Look through the records and copy each line with the string "question" in it.

>>>>>

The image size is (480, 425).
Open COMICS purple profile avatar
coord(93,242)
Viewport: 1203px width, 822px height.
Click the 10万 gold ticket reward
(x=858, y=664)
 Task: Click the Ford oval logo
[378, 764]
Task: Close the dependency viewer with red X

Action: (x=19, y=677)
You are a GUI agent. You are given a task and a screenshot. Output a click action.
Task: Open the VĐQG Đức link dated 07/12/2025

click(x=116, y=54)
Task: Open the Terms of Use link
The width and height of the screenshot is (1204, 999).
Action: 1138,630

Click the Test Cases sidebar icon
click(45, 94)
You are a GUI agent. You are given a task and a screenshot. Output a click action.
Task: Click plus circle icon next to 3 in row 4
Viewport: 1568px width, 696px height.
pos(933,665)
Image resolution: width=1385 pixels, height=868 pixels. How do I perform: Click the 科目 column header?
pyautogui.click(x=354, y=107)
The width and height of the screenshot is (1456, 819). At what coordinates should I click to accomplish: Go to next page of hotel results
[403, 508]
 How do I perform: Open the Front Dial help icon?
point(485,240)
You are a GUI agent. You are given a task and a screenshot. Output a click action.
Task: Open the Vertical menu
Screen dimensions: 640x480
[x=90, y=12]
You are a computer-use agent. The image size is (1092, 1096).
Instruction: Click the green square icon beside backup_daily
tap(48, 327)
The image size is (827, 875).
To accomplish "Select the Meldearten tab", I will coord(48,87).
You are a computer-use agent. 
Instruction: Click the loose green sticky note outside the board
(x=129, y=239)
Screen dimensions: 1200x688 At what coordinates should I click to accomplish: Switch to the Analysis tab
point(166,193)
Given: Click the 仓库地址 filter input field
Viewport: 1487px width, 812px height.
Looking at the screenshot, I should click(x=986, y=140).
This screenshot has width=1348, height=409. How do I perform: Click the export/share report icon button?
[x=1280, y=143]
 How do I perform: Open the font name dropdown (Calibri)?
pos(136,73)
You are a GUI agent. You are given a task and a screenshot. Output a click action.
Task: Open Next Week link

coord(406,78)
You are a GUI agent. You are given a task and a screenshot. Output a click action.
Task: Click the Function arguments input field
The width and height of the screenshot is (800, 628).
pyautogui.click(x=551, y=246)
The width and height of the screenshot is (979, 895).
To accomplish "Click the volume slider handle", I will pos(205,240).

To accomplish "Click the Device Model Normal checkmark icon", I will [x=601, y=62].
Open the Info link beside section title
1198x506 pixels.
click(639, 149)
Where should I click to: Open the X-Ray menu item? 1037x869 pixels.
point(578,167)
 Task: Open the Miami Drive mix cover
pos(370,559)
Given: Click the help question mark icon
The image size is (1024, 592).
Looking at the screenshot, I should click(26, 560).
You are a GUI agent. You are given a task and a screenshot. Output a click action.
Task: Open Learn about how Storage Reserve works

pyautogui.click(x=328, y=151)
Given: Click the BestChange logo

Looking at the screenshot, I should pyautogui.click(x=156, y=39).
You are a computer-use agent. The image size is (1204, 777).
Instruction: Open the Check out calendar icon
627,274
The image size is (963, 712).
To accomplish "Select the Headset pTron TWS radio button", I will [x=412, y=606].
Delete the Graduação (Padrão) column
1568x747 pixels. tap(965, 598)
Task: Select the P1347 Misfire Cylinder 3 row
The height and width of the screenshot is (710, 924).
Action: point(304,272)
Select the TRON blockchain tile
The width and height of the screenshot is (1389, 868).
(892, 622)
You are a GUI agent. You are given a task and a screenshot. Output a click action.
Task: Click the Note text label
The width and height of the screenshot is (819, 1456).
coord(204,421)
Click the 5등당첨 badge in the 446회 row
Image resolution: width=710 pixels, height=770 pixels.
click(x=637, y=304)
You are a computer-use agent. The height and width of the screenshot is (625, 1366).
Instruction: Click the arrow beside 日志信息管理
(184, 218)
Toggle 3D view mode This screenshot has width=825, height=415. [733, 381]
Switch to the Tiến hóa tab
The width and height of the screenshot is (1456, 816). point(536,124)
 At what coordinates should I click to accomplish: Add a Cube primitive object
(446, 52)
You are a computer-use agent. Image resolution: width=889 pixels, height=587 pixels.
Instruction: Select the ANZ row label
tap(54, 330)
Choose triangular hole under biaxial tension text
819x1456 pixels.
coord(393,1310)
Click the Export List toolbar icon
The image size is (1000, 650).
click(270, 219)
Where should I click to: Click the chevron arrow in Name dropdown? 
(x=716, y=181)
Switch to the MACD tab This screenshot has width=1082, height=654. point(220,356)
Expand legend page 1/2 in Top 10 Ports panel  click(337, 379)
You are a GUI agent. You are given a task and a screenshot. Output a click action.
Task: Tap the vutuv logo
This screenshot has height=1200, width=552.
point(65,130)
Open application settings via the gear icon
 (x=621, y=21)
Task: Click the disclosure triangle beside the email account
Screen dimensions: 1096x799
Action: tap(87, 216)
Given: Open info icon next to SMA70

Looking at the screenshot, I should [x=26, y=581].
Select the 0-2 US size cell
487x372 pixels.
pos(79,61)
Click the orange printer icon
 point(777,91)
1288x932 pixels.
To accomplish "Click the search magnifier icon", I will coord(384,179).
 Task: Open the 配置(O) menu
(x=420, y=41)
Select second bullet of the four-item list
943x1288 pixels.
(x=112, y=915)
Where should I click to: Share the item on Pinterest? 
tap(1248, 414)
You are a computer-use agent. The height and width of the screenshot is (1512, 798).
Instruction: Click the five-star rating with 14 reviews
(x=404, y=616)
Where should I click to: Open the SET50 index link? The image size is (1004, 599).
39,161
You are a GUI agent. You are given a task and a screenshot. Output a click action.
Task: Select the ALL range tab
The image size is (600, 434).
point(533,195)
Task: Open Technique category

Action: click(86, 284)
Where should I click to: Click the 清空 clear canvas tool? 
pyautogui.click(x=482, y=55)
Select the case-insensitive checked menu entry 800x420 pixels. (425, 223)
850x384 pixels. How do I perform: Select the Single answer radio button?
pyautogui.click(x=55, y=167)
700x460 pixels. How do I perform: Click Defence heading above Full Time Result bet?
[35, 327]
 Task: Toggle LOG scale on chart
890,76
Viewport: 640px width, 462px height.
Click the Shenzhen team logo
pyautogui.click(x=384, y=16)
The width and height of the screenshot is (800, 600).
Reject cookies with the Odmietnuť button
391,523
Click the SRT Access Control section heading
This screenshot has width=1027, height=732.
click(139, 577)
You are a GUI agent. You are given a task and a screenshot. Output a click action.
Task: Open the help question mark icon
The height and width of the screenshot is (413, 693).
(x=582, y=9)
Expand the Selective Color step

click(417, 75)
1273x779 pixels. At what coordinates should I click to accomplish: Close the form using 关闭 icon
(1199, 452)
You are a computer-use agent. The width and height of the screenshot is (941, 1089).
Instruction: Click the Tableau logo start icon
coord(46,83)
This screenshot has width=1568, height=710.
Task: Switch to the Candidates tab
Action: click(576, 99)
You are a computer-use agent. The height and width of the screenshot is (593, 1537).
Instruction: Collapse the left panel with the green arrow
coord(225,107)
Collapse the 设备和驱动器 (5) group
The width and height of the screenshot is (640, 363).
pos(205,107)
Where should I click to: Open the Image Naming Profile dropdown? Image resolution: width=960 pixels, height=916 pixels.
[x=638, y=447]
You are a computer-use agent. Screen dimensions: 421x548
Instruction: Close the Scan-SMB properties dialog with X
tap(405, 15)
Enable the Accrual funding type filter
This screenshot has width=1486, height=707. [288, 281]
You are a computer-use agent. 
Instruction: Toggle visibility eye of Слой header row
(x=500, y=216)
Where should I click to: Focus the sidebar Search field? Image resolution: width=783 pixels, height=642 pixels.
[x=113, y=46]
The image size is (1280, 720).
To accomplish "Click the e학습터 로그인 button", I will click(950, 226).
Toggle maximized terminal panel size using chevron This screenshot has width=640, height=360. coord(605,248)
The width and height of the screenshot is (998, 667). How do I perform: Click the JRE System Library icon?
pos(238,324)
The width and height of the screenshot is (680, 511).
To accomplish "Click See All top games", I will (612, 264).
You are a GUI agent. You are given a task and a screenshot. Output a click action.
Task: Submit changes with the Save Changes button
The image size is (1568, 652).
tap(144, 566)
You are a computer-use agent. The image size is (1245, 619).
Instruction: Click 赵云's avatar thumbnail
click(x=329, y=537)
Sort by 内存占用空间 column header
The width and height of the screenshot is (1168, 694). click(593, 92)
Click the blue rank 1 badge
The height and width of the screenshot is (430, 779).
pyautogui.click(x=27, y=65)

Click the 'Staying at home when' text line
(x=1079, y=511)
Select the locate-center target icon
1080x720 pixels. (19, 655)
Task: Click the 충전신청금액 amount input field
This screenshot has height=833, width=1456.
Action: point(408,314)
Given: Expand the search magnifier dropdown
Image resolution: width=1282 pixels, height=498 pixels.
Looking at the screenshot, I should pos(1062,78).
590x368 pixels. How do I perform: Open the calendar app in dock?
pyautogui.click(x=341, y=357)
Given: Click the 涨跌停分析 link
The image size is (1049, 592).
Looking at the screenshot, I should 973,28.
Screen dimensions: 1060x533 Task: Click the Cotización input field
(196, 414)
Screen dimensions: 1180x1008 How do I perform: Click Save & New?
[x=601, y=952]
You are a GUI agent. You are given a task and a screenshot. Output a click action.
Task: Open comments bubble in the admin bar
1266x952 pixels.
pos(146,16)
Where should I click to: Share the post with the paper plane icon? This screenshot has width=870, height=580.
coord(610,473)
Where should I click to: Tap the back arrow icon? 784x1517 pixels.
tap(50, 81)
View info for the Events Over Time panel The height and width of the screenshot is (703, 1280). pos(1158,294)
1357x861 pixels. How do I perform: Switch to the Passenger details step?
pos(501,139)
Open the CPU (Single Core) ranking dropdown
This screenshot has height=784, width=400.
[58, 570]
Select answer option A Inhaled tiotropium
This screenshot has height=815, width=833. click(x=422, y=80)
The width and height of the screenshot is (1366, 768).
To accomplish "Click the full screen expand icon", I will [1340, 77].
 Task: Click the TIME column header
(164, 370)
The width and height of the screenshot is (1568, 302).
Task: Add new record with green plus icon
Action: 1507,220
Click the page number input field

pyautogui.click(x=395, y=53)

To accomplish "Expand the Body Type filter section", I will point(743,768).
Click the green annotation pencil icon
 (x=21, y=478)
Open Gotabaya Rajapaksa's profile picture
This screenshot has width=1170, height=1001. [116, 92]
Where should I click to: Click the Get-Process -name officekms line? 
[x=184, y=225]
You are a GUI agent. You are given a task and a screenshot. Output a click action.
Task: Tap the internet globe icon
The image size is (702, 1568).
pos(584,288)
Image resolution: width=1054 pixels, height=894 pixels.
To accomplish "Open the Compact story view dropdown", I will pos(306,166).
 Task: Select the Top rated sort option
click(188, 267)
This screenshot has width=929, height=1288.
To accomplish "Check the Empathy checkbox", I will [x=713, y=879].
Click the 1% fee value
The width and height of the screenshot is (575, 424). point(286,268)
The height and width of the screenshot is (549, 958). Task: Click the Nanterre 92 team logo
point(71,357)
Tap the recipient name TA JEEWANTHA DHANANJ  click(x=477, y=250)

<<<<<

WRITTEN SOLUTION.
Given: Click the help question mark icon
Task: Open the help question mark icon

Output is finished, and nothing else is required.